Death. She was going to die, all alone here in the dark. She would never see the sunshine any more. She would never see Denis any more, never be his wife, never taste the happiness which niggard Fate, at long last, was offering her. It was the end. And while she was trying to subdue her aching, unsatisfied rebellion, to remind herself that she had only petitioned to be allowed to save him and should be thankful, in a flash of sunset light which illumined and interpreted the past, Dorothea saw that it was the only perfect end. She would have been his wife? Ah, but it would never have been the same, he would never have given her what he once gave; she had spoiled that. It would have been pity, amends, the second best. He would never, never love her living; no, but he would love her dead. For her sake he would go softly all his days; she was sure, now, of an unfading shrine in his memory. Yes, and even apart from Denis, little Dorothea was shyly proud. She was not giving her life for him alone; she was dying as a soldier for her country, and could claim the soldier's due of amnesty and an honored grave.

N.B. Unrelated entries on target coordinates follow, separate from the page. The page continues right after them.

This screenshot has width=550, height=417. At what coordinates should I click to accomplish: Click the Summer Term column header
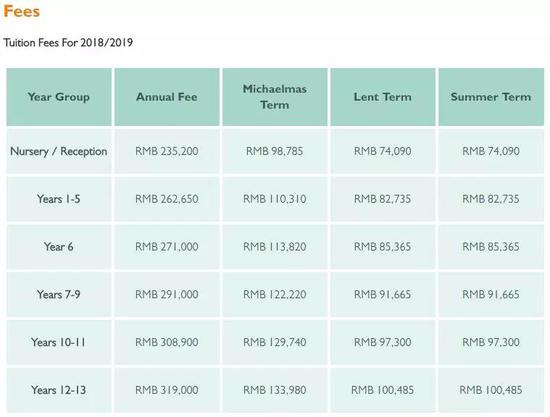tap(491, 97)
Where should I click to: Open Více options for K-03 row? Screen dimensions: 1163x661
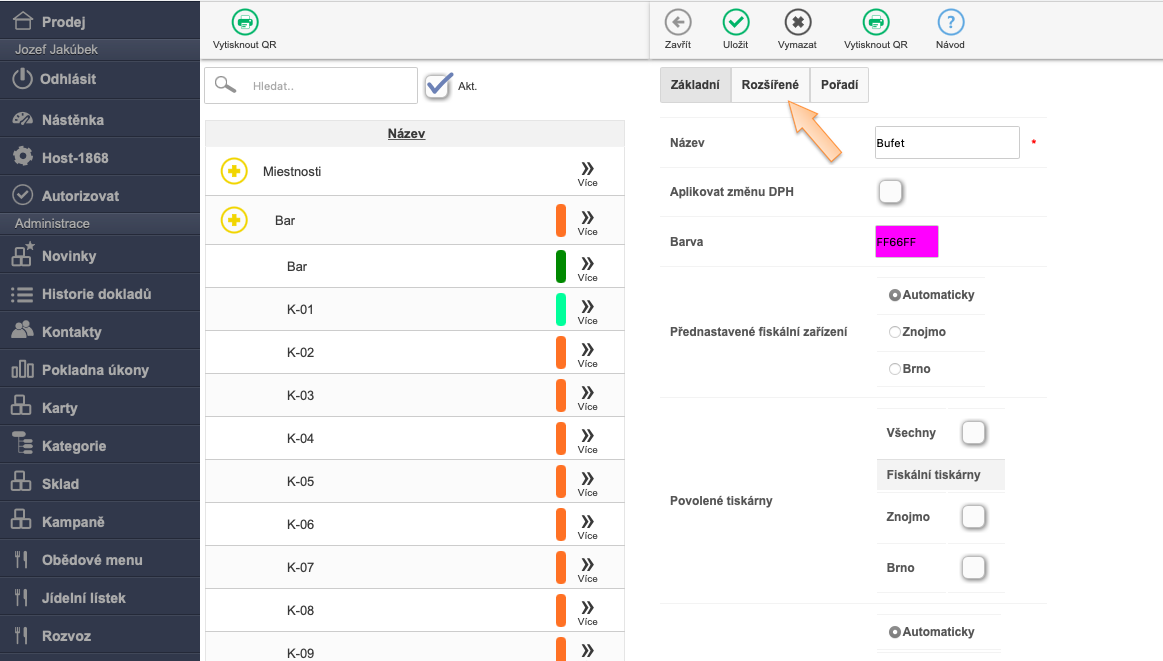click(587, 396)
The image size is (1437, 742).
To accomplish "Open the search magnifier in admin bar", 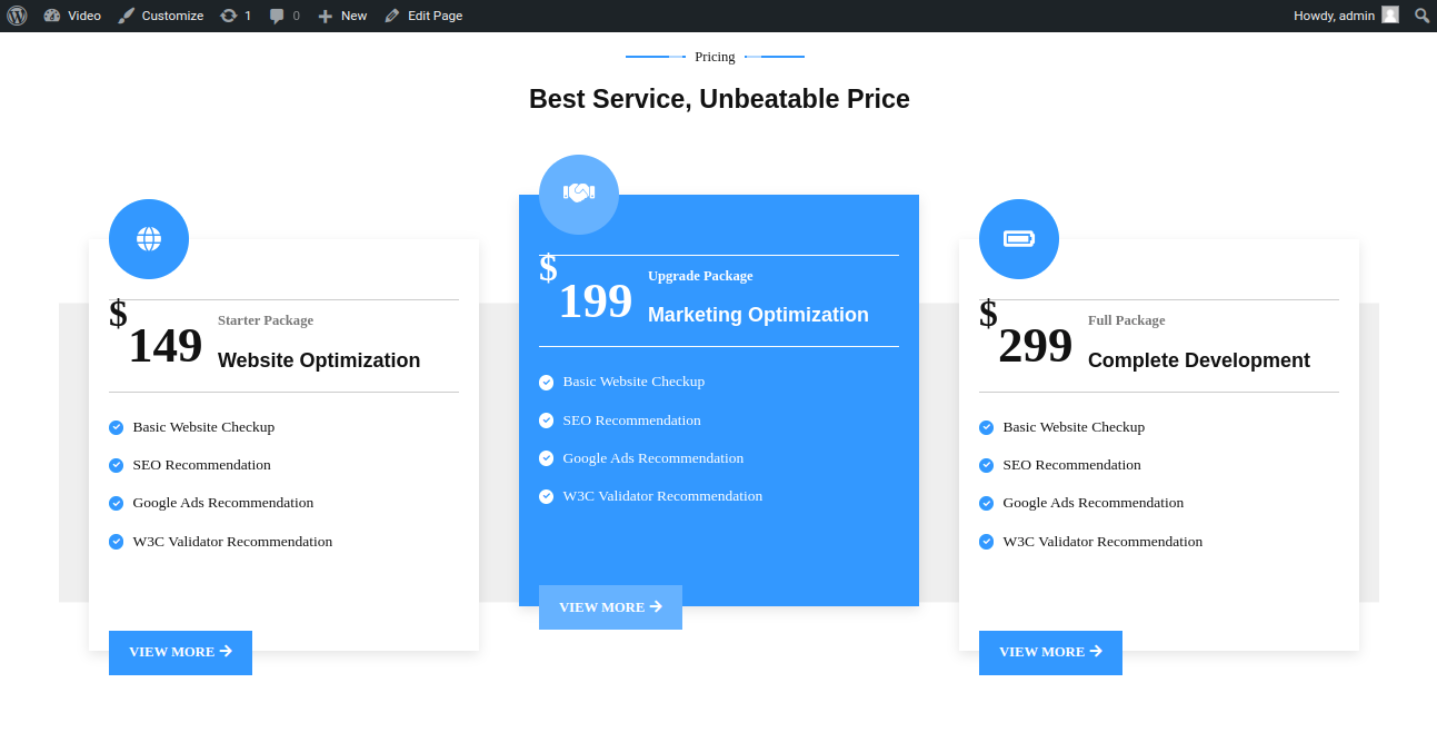I will (x=1422, y=16).
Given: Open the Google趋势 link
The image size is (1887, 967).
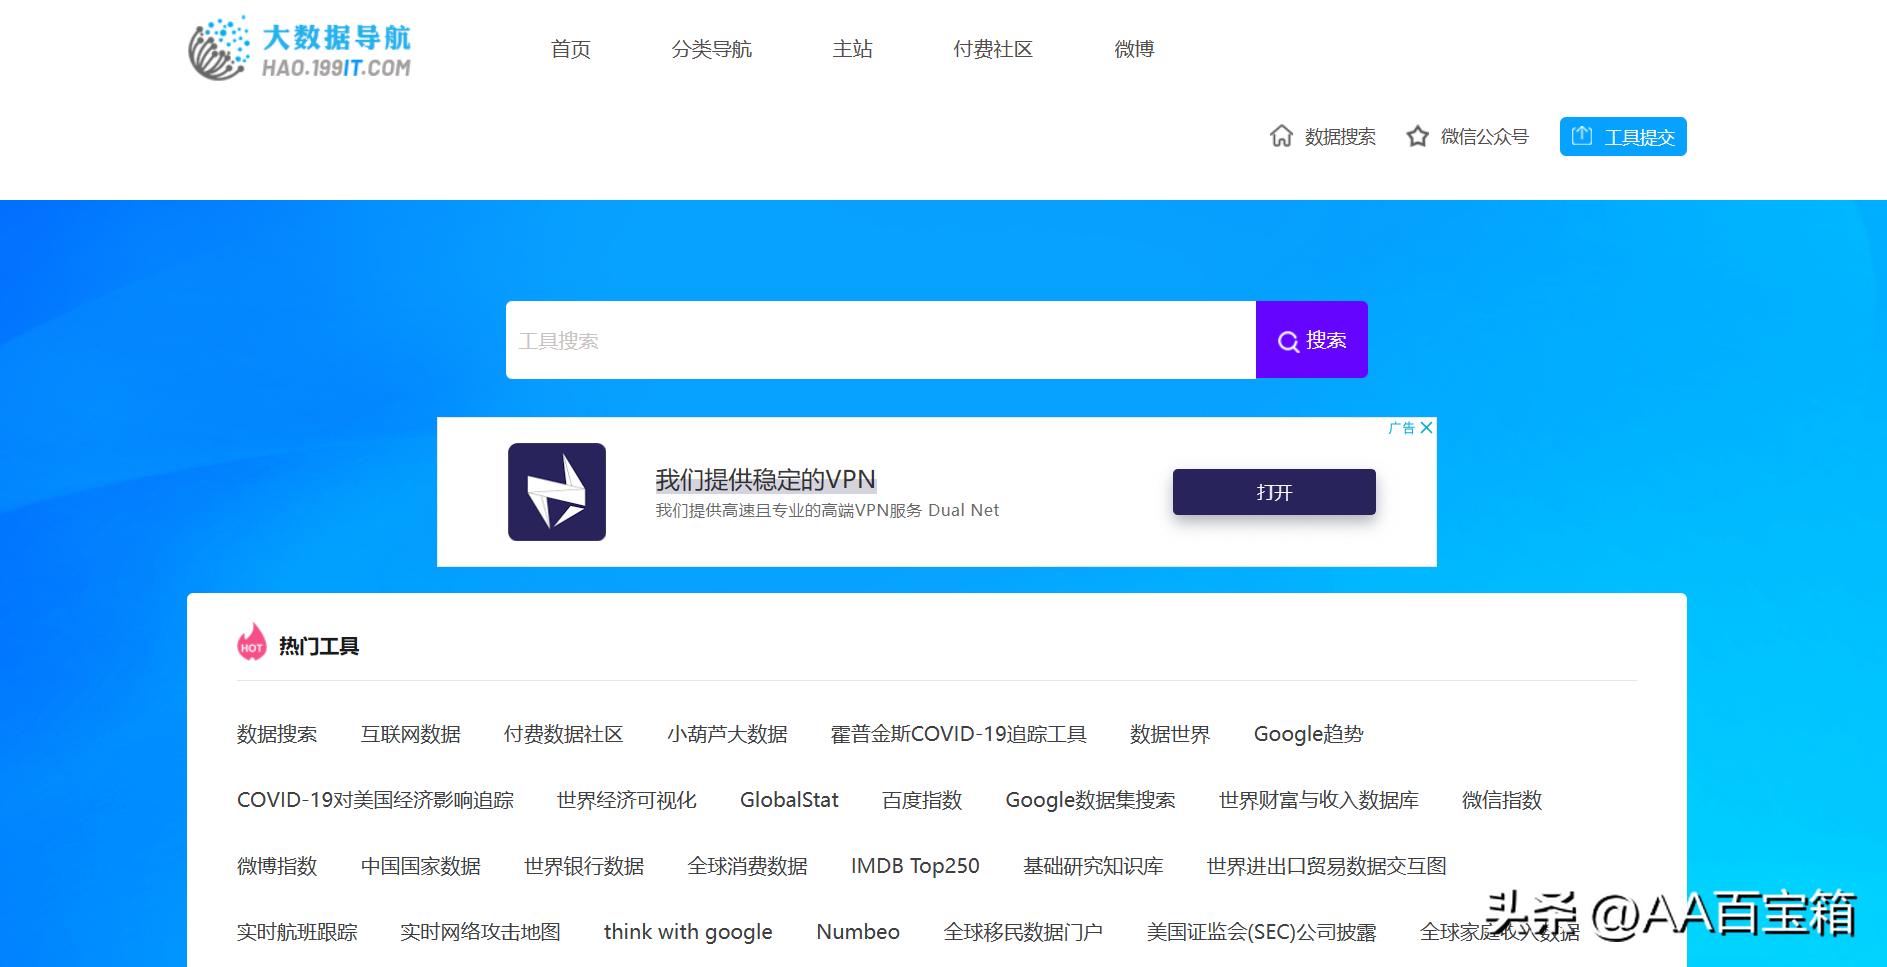Looking at the screenshot, I should (1308, 734).
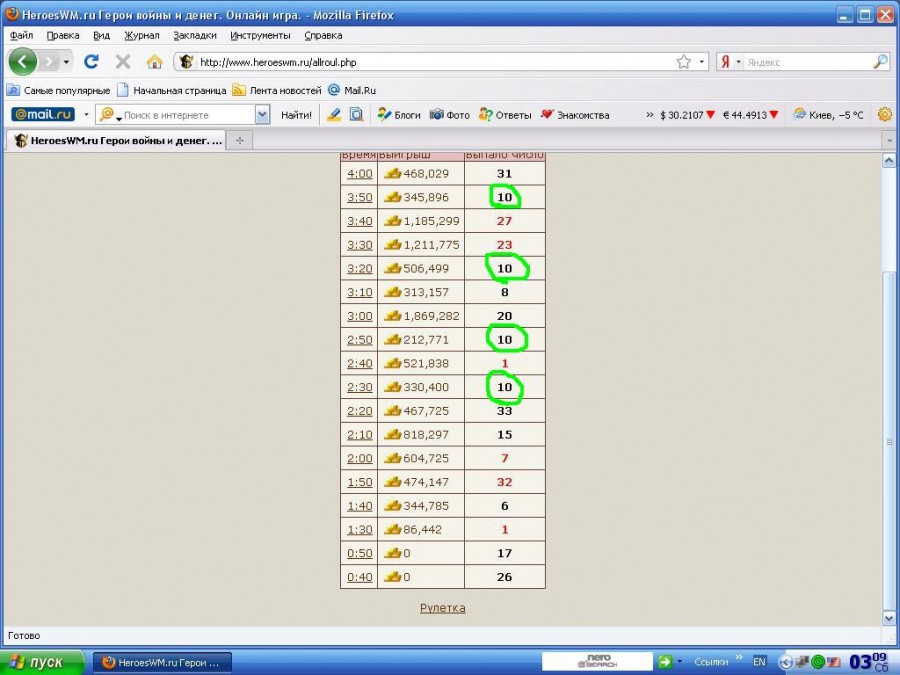The width and height of the screenshot is (900, 675).
Task: Open the Инструменты menu
Action: pyautogui.click(x=260, y=35)
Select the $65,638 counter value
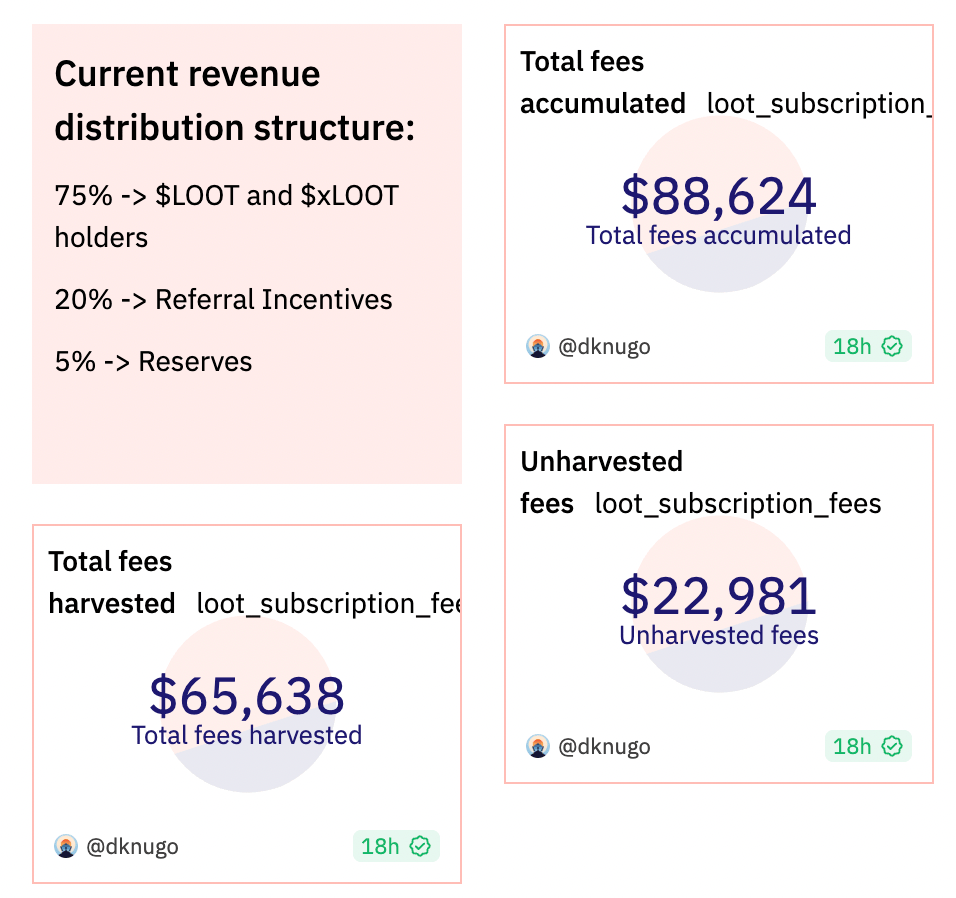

How far away the world had gone! and how dim and queer she felt! Was it her arm again? Those moments of waiting might have been very cruel, but, more lucky in her death than in her life, Dorothea was spared them. She did not hear Lieutenant Müller outside, nor his orders to the men. She had drifted far away, to happy hours at Bredon and her beloved aeroplane. It was evening; the solemn splendors of the sunset were all about her in the sky. She was flying through a sea of gold—of pure gold, like unto clear glass—or was it the glory of God?